### Your instructions
Tell how many lines below include the word "will". Only the number should appear.
---------- Task material ----------
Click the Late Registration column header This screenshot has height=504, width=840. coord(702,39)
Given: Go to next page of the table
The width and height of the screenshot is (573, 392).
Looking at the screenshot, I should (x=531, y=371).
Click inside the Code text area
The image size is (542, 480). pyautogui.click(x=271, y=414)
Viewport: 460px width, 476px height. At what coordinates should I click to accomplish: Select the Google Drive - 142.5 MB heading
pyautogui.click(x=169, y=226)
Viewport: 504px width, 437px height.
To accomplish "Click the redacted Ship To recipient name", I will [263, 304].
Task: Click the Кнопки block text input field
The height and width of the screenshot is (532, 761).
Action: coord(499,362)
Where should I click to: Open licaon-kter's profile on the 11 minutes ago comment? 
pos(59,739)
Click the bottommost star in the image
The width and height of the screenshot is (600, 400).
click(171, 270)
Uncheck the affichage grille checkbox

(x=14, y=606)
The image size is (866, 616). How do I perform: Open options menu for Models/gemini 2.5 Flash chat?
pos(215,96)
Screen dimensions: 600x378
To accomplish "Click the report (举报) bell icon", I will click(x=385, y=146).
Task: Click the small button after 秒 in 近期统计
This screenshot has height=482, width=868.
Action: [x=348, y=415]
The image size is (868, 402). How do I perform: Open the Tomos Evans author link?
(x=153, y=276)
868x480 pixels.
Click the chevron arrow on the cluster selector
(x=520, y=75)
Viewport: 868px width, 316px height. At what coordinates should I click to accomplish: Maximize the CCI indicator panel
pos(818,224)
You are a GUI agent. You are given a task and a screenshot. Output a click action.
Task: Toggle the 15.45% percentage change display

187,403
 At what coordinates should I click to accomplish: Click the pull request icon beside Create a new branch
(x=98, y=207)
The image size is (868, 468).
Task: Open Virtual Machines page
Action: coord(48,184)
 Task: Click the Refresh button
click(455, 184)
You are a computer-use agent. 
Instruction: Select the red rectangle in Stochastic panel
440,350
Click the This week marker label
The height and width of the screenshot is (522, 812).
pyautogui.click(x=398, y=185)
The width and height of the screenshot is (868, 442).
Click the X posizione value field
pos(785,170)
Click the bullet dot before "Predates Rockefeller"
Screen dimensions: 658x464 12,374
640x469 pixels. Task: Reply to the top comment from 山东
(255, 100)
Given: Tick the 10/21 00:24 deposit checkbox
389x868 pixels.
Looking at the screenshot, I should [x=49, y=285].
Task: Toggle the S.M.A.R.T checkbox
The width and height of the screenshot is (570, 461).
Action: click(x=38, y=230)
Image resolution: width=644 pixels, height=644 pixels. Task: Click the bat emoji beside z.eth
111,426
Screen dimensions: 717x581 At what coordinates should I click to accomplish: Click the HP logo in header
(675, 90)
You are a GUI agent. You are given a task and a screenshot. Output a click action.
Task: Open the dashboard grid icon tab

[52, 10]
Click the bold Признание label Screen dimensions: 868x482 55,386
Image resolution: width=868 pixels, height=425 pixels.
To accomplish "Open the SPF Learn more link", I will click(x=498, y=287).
----------
### Exercise response
3